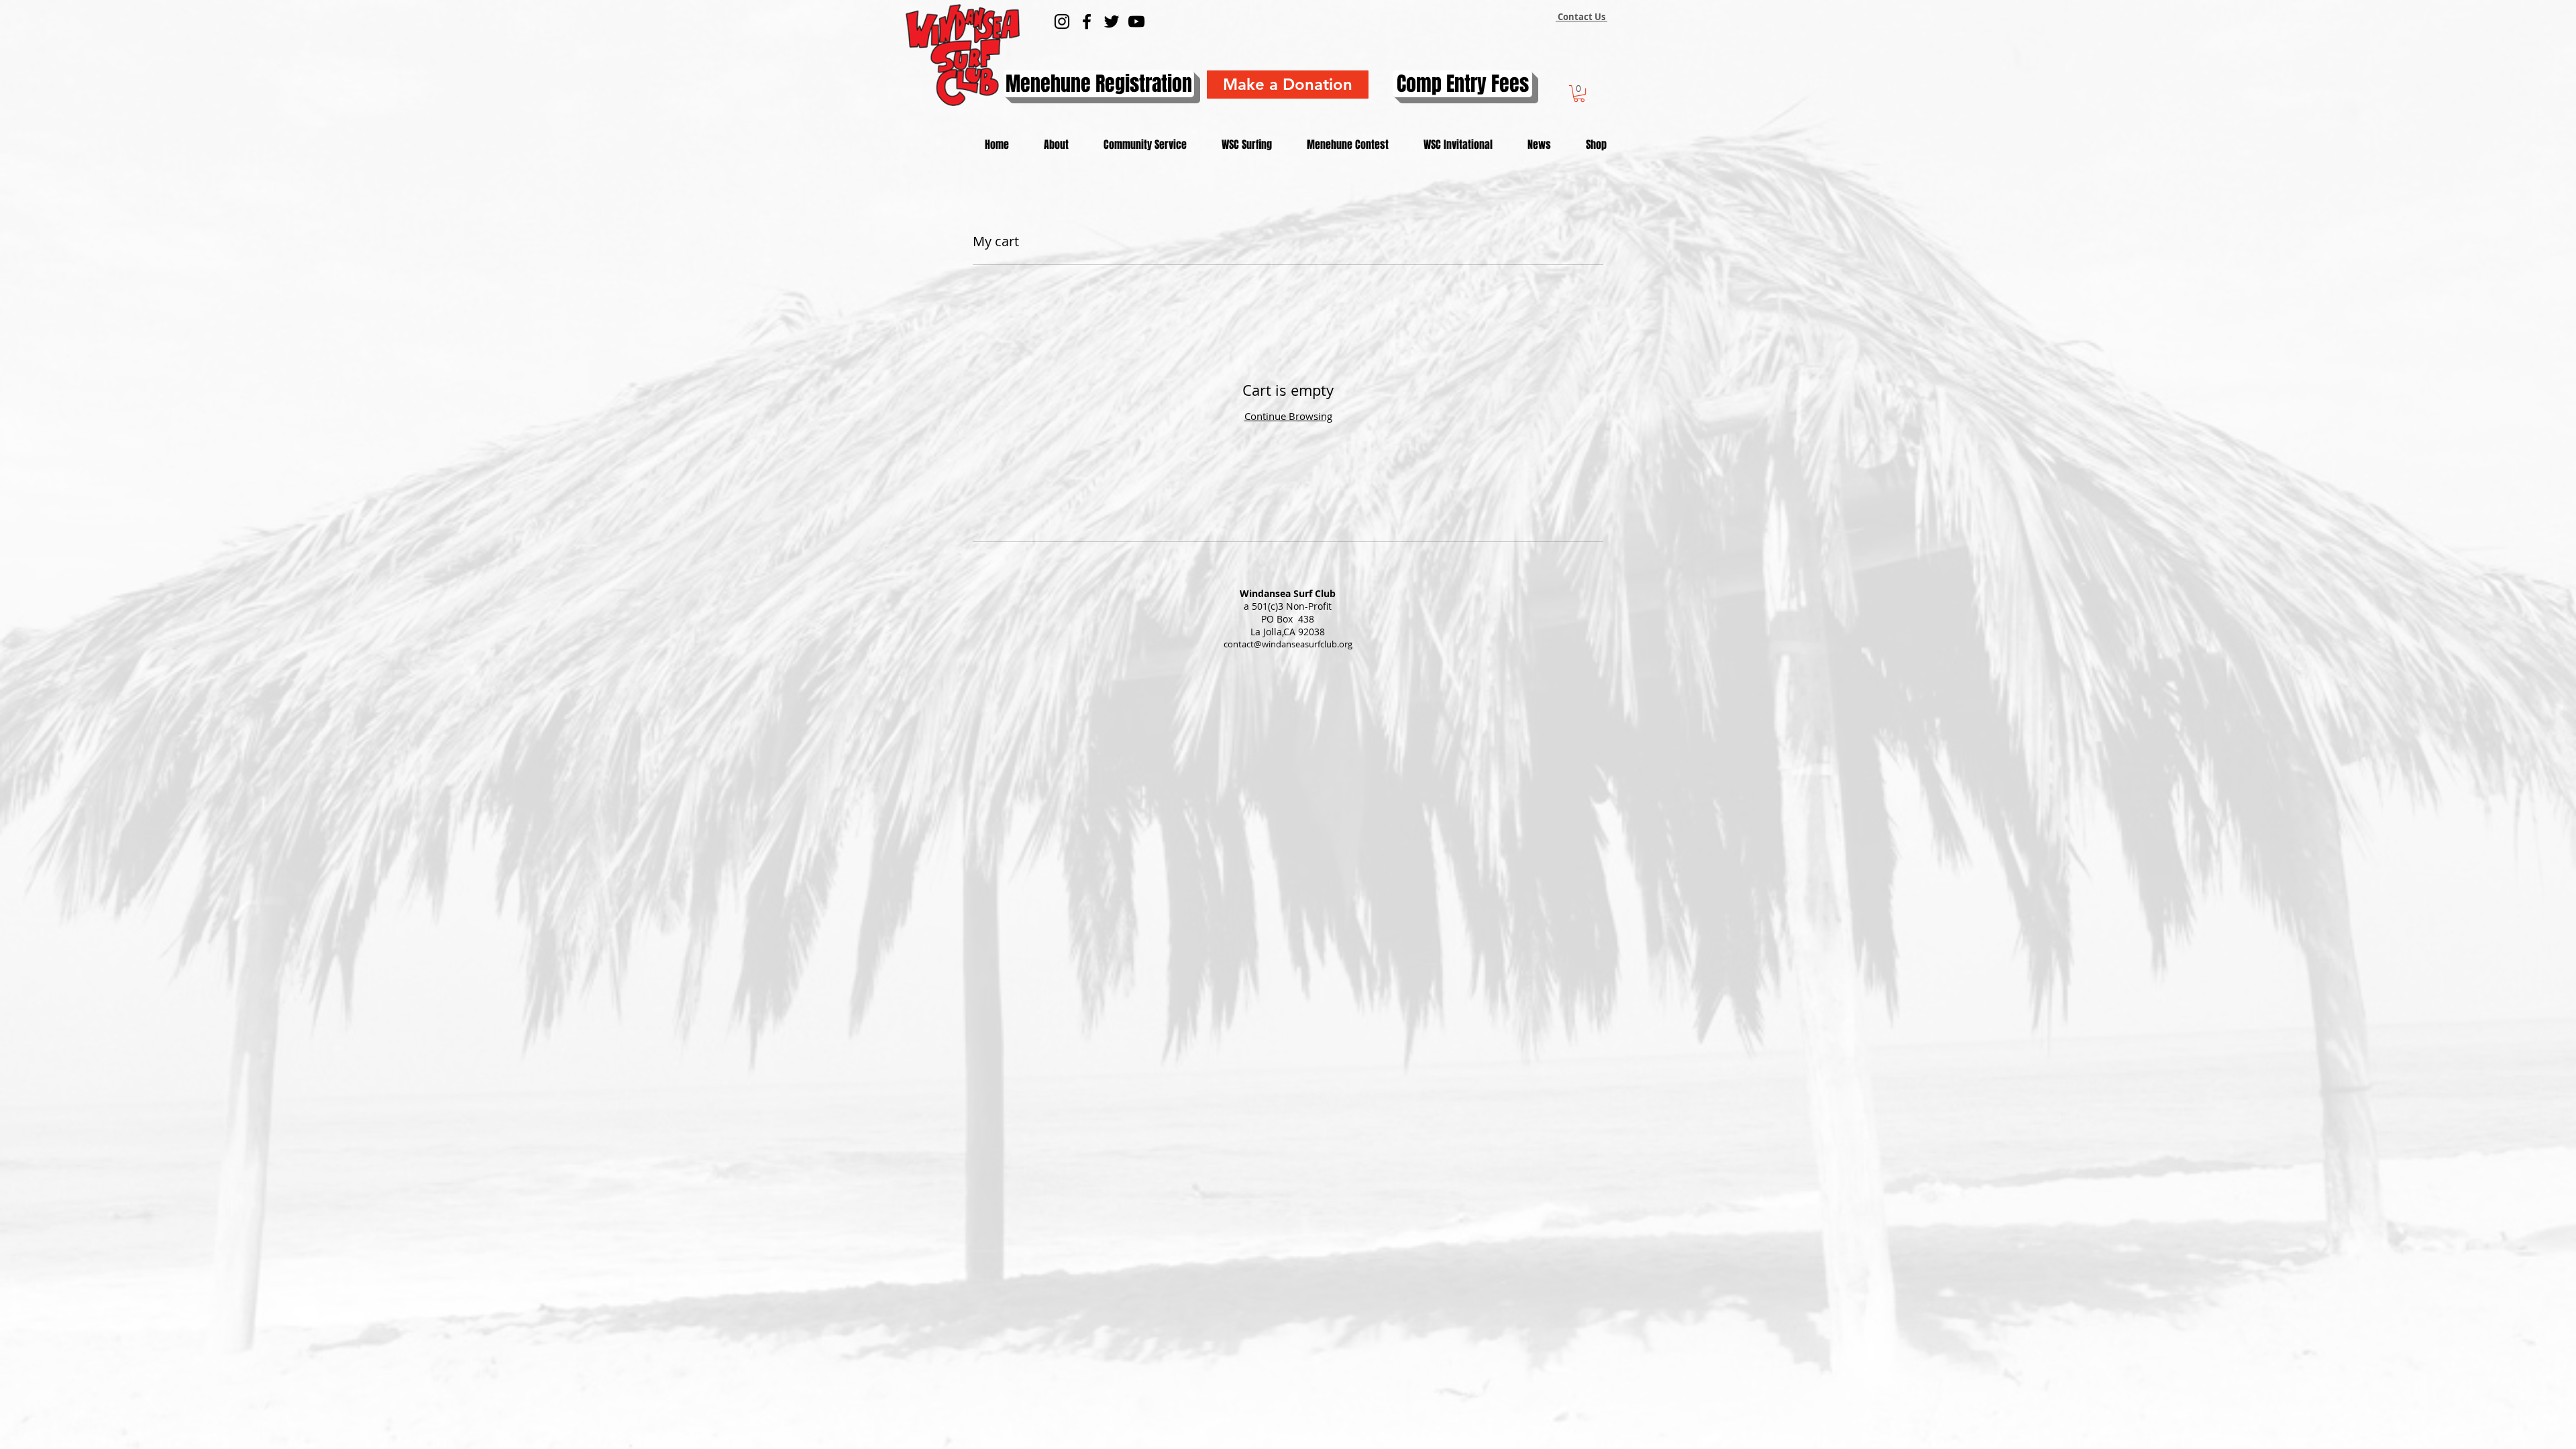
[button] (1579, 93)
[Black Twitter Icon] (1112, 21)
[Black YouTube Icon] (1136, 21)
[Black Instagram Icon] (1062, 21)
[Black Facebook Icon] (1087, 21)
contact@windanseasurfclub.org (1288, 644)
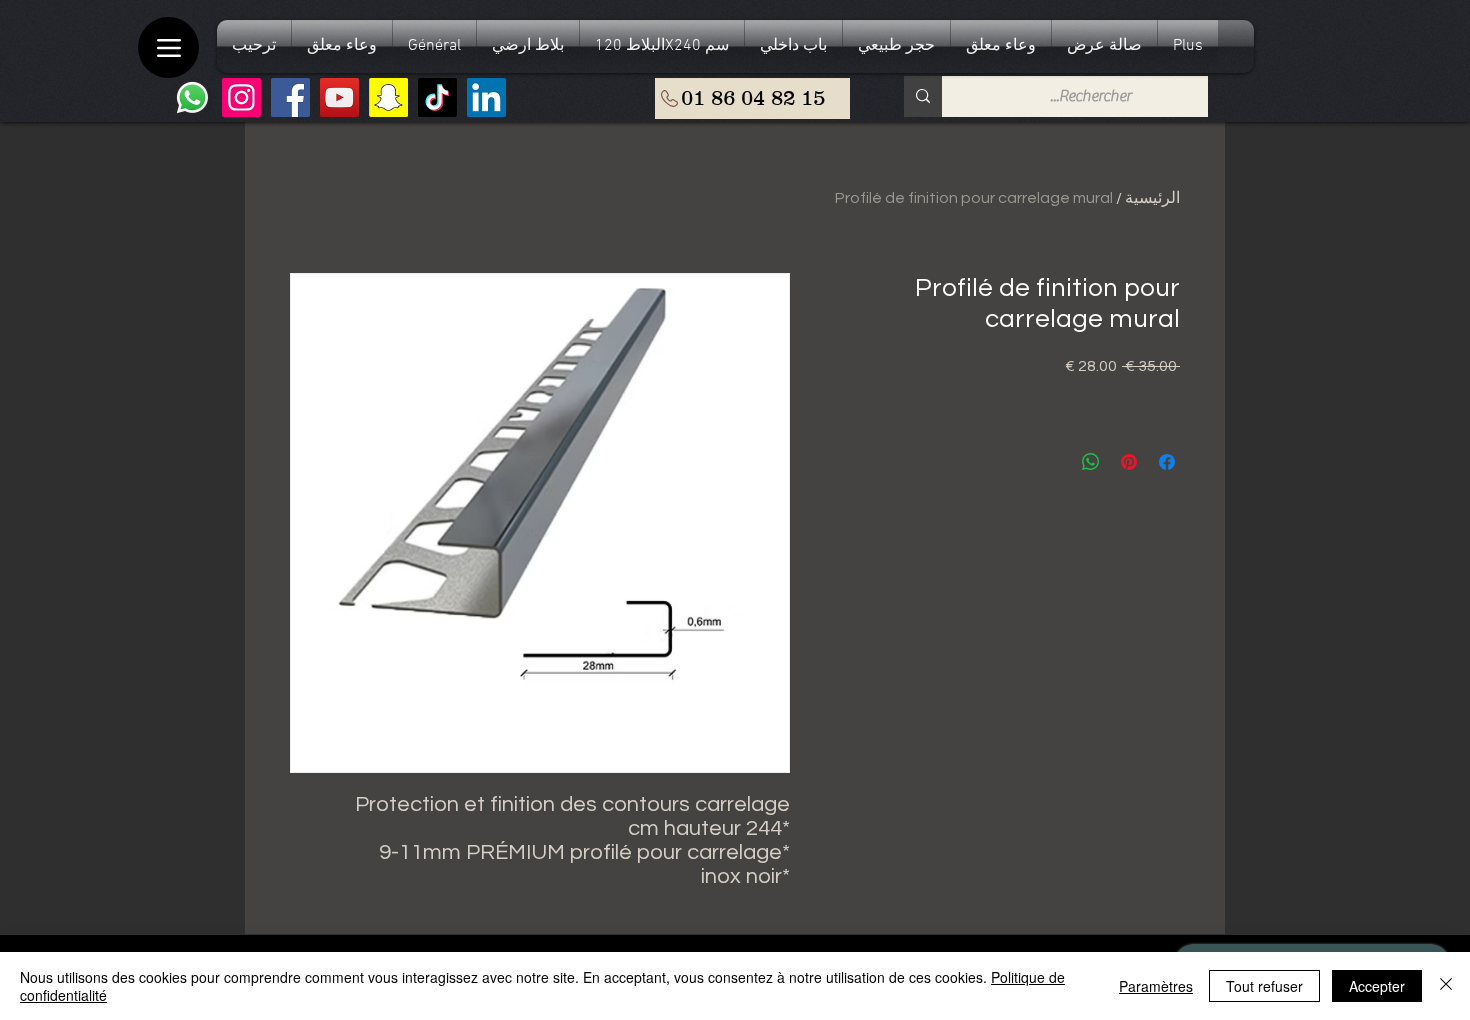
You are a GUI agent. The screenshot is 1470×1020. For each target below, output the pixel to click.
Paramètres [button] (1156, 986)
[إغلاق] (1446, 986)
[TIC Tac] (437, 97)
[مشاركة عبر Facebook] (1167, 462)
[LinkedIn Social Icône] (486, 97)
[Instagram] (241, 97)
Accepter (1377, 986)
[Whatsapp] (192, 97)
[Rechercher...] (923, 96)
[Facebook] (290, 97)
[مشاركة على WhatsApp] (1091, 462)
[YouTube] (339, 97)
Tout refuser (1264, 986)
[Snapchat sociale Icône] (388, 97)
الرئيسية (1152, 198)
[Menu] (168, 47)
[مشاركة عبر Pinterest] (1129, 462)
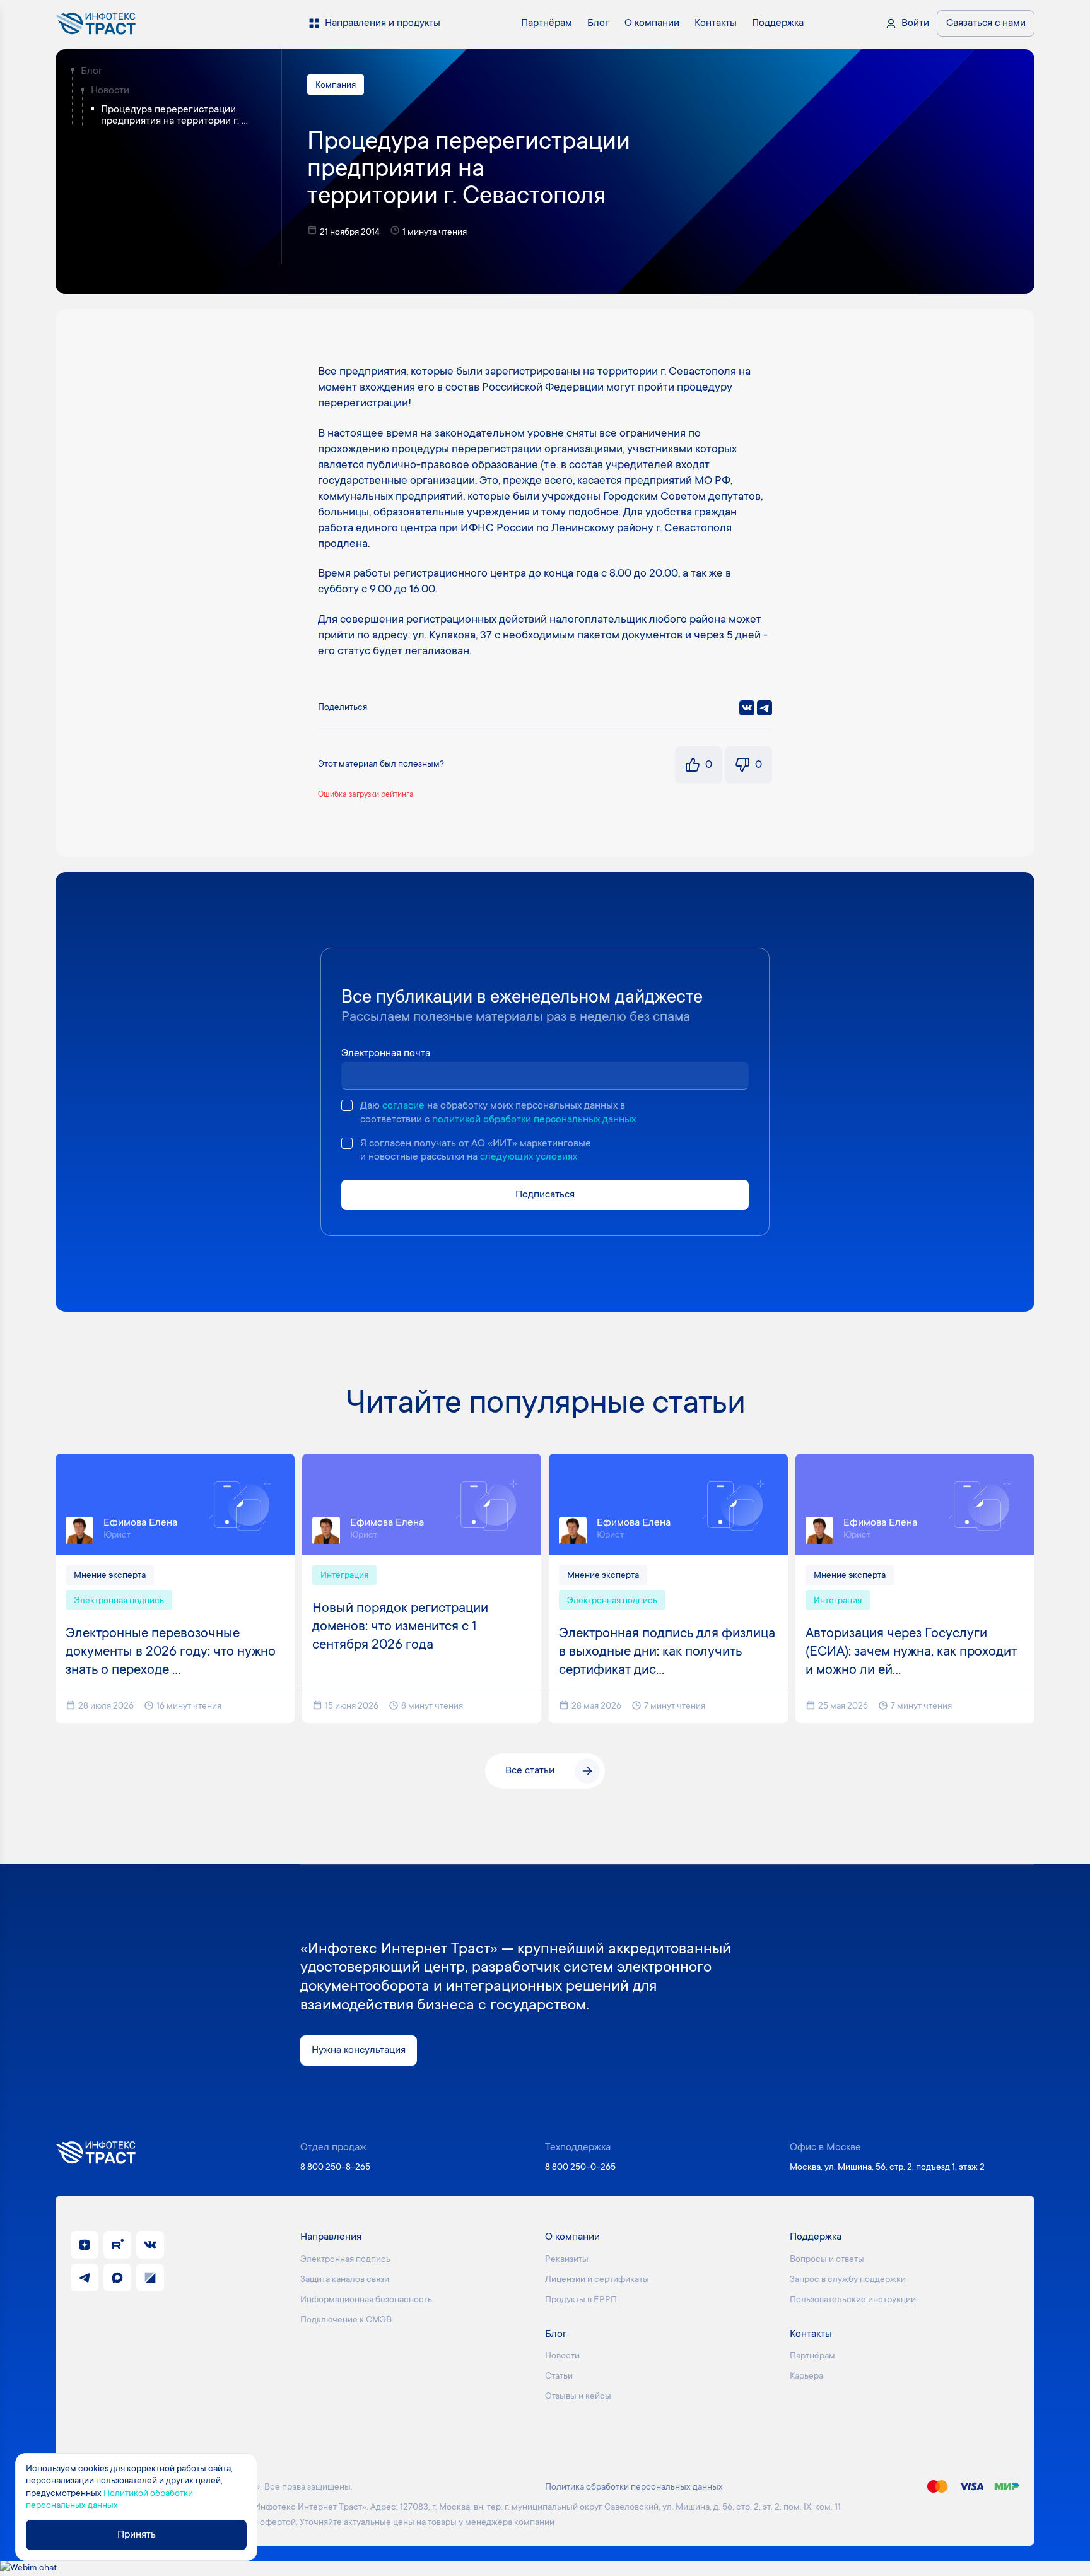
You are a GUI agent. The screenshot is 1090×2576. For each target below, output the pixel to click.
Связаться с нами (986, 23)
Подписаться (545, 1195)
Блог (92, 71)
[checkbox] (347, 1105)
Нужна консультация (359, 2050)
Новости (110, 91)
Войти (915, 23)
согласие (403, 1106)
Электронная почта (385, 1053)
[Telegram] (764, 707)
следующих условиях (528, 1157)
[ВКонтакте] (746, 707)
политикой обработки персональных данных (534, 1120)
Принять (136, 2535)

============

- **WHAT TO WORK ON**
Exactly as written, repeat the lines of the material above from the first through the line holding "[Whatsapp] (192, 97)", with both ends in the copy and no pictures.

- **EXERCISE RESULT**
[button] (1579, 93)
[Black Twitter Icon] (1112, 21)
[Black YouTube Icon] (1136, 21)
[Black Instagram Icon] (1062, 21)
[Black Facebook Icon] (1087, 21)
contact@windanseasurfclub.org (1288, 644)
You are a GUI agent. The screenshot is 1470×1020. For each target below, output the pixel to click.
Paramètres [button] (1156, 986)
[إغلاق] (1446, 986)
[TIC Tac] (437, 97)
[مشاركة عبر Facebook] (1167, 462)
[LinkedIn Social Icône] (486, 97)
[Instagram] (241, 97)
Accepter (1377, 986)
[Whatsapp] (192, 97)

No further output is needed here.